Learners getting involved are developing:
  • A view of self as someone who gets involved.
  • Readiness to be involved, pay attention for a sustained length of time
  • Informed judgments about the safety and trustworthiness of the local environment, Strategies for getting involved and remaining focused.
Learners persisting with difficulty or uncertainty are developing:
  • A view of self as someone who persists with difficulty and uncertainty
  • Enthusiasm for persisting with difficulty or uncertainty,
  • Assumptions about risk and the role of making a mistake in learning
  • Sensitivity to places and occasions in which it is worthwhile to tackle difficulty or uncertainty and to resist the routine.
  • Problem-solving and problem-finding knowledge and skills,
  • Experience of making mistakes as part of solving a problem
Learners communicating with others are developing:
  • A view of self as a communicator.
  • The inclination to communicate with other in one or more of the 100 Languages, to express ideas and feelings,
  • Responses to a climate in which learners have their say and are listened to,
  • Facility with one or more languages, familiarity with a range of context specific ‘genres,’ script knowledge for familiar events.
Learners taking responsibility are developing:
  • A habit of taking responsibility in a range of ways, to take another point of view, to recognize justice and injustice, a view of self and others as citizens with rights and responsibilities,
  • Recognition or construction of opportunities to take responsibility
  • Experience of responsibility, making decisions, being consulted, an understanding of fairness, strategies for taking responsibility
(Adapted from table 2.1, in Margaret Carr’s Assessment in Early Childhood Settings: Learning Stories)

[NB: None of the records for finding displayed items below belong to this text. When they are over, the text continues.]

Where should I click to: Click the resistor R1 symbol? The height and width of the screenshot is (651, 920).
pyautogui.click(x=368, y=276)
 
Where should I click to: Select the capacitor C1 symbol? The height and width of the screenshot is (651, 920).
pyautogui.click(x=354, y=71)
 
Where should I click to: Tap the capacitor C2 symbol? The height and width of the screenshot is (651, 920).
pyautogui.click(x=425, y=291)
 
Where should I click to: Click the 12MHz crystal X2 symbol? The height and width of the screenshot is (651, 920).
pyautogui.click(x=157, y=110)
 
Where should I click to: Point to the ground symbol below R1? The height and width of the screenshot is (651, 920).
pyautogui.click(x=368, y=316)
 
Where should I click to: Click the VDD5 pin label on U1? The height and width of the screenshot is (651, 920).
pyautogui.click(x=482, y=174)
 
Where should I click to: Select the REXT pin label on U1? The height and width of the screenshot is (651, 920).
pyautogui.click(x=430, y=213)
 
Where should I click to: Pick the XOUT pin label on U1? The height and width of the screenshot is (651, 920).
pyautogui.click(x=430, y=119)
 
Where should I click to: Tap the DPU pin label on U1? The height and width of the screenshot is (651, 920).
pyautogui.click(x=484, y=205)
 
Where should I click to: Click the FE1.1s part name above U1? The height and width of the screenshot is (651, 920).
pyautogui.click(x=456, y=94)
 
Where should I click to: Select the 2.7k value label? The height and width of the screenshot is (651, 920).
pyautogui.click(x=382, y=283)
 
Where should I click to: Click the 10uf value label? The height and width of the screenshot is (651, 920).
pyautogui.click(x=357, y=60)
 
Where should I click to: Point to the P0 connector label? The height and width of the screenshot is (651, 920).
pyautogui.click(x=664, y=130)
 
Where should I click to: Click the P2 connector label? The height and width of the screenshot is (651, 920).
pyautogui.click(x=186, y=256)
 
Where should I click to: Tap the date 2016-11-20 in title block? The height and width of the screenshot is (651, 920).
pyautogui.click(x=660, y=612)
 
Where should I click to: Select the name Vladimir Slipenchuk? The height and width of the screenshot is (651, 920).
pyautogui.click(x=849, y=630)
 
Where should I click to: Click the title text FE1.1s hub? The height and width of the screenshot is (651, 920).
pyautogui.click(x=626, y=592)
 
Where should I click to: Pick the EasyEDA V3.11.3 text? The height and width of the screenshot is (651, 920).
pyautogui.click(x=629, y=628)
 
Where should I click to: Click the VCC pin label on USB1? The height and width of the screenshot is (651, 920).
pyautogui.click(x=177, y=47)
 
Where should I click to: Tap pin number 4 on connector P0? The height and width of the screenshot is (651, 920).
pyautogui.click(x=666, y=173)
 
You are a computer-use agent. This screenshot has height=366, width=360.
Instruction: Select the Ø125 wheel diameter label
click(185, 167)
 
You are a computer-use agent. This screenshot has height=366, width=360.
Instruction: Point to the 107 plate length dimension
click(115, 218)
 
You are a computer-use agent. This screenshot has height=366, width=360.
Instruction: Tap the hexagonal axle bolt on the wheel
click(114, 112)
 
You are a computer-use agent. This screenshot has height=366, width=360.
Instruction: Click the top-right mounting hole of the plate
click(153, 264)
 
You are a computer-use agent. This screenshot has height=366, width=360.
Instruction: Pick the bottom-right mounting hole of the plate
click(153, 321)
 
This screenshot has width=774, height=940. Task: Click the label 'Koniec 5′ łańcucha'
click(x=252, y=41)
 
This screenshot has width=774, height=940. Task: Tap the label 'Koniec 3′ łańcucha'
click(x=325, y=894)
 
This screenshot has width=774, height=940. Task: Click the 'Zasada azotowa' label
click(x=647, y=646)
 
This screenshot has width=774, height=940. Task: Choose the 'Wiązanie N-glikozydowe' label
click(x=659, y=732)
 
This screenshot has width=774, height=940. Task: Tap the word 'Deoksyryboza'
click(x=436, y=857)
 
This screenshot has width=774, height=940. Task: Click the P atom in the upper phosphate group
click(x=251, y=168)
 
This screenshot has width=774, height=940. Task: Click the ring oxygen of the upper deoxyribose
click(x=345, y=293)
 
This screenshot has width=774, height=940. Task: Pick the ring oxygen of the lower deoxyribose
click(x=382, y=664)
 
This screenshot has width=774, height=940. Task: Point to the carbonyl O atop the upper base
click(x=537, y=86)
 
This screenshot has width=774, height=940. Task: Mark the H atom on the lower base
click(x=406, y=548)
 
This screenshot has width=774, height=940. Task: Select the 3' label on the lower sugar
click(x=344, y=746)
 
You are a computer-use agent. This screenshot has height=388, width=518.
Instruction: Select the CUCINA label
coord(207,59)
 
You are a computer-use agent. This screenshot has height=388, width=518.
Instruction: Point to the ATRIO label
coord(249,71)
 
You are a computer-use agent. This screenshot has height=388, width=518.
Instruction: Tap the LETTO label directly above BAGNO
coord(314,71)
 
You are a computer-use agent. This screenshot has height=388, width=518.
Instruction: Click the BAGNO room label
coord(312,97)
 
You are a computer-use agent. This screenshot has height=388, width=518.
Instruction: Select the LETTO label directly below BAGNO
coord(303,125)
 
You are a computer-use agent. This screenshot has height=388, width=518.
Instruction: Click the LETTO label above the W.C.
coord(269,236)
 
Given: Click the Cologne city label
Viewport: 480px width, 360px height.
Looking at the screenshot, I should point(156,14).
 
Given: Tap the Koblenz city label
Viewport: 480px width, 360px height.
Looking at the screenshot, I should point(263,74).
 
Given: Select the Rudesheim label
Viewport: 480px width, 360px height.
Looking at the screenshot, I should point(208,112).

As someone who thinks not only about individual development, but also about how our organization grows and changes, these domains also helped me to see which domain our center is exploring. We have firmly established interest, involvement, persistence and communication about anti-bias teaching. We are on the edge of taking responsibility; this is our next frontier. This framework takes for granted a "growth mindset" and in situating teachers' development within the realm of learning dispositions, it is my hope that teachers work to let go of their hangups that come with performance goals.
Does this structure help with some of the feelings of unsettledness, inertia, or hopelessness that sometimes accompany this work?

How could we use this way of understanding with families?